Другое дело – чувственная материя, которая имеет место не в идеях и в уме, но за их пределами, то есть внутри Космоса, и которая всю свою сущность имеет как раз в том, что в ней нет никакой сущности, она есть чистое ничто, или она есть только восприемница возможных форм и смысла, только вечная возможность воплощения и оформления. Материя есть вечное иное, или инаковость, то есть она не есть "что-нибудь", но только иное "что-нибудь". Следовательно, если нет этого "чего-нибудь" (а "что-нибудь" это всегда есть какой-нибудь смысл и идея), то нет ничего для него и иного. Это значит, что чувственная материя, по учению неоплатоников, возможна только там, где есть распадение и рассеяние ума и души; она и есть не что иное, как принцип этого распадения и рассеяния, то есть она существует в меру угасания ума и души. Чем здоровее ум и душа, тем меньше в них чувственной материи, то есть тем больше их чувственная материя приближается к материи умной; и чем больше распадаются и рассеиваются ум и душа, тем сильнее становится чувственная материя. Таким образом, чувственная материя, взятая в чистом виде, есть точно так же предел распадения всего бытия, как и Единое есть предел его объединения и конденсации. И то и другое лишено формы. Но одно лишено этой формы потому, что оно есть источник всяких возможных форм, а другое – потому, что оно есть их распыление и смерть.

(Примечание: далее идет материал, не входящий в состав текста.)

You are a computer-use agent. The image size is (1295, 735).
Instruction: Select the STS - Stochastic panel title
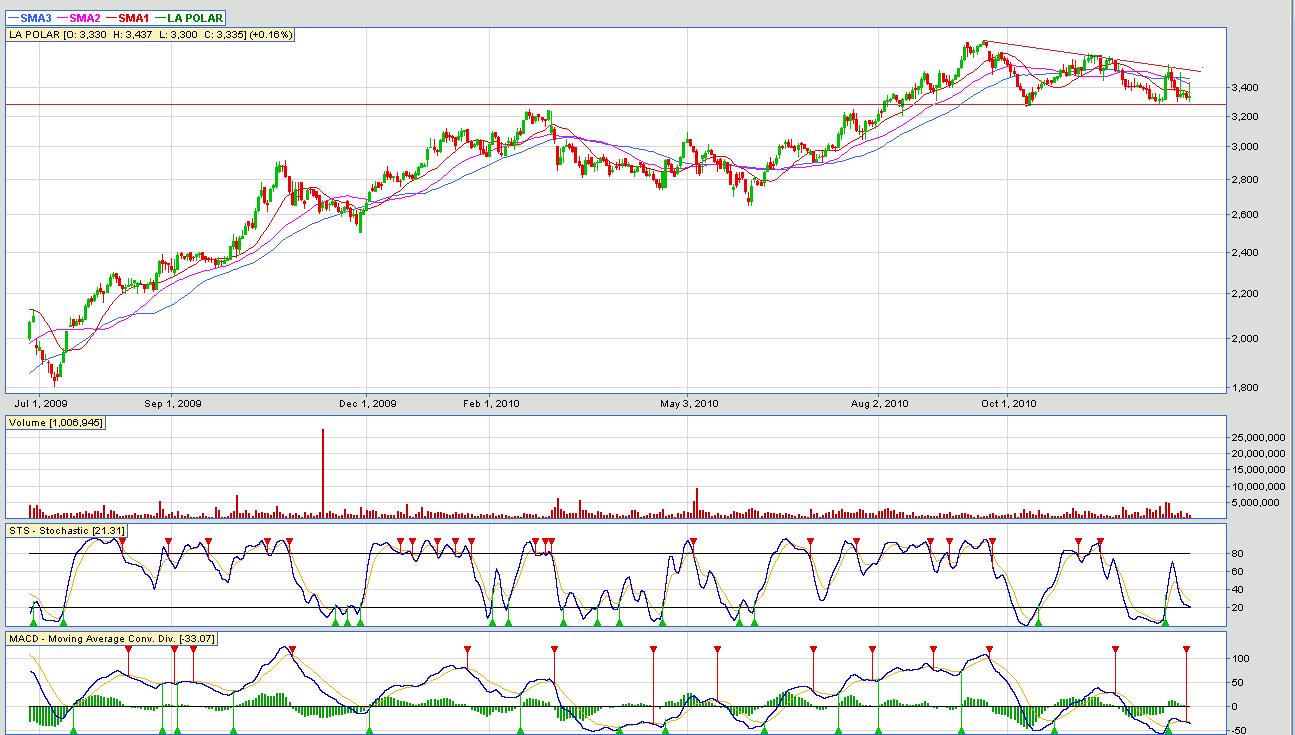click(x=65, y=530)
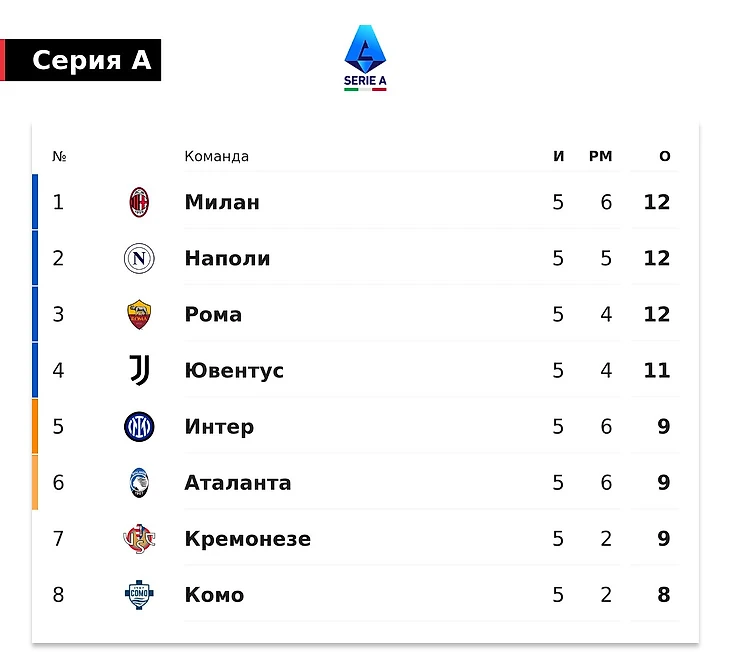
Task: Select the Ювентус team name
Action: (234, 371)
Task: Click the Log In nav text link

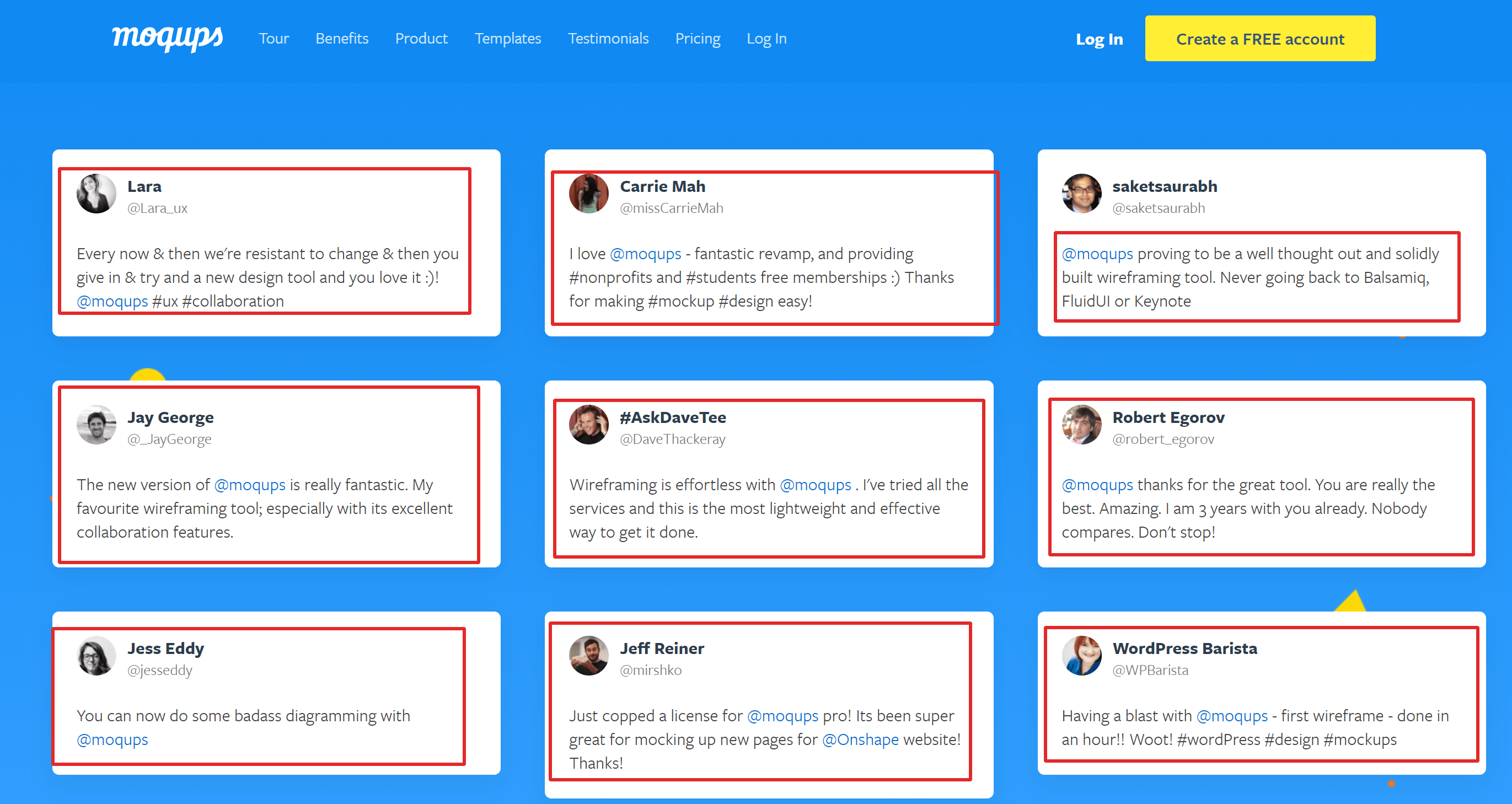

Тем не менее материя, у неоплатоников вовсе не есть абсолютное ничто, так как иначе нечего было им и строить о ней какую-нибудь теорию. Она у них есть возможный принцип воплощения и оформления сверхчувственной идеи, или, как говорили платоники, эйдоса. Без этого эйдоса не могло бы возникнуть никакой чувственной красоты и, следовательно, самого космоса. Но и без материи тоже ничего не могло бы возникнуть телесного, вещественного и материального. Но только воплощение это может быть и совершенным и несовершенным. В первом случае, согласно неоплатонической эстетике, мы получаем прекрасное тело; во втором случае – тело ущербное, уродливое и безобразное. Кроме того, и в чистом Уме тоже имеется своя собственная, уже умственная материя, без которой он состоял бы только из абстрактных понятий, а он, с точки зрения неоплатоников, тоже состоит из своего рода умственных статуй или изваяний. Умственная материя и есть материал для этих умственных изваяний. Следовательно, никакая эстетика и никакая мистика не могли заставить неоплатоников отбросить материю как нечто в абсолютном смысле несуществующее. Несуществование материи у неоплатоников является только относительным и потенциальным, получающим свой полный смысл только вместе с тем или иным воплощением эйдоса. И только в этом смысле материя у неоплатоников занимает в системе бытия низшее место. Место это действительно низшее, но для телесного функционирования эйдосов, или идей, как в чувственном, так и в умственном смысле совершенно необходимое. Учение о материи как об инаковости бытия неоплатоники развивали на основе концепции "иного" в "Пармениде" (гл. 22-23, 157 b – 160 b) Платона и материи как "лишения" у Аристотеля (Phys. I 7).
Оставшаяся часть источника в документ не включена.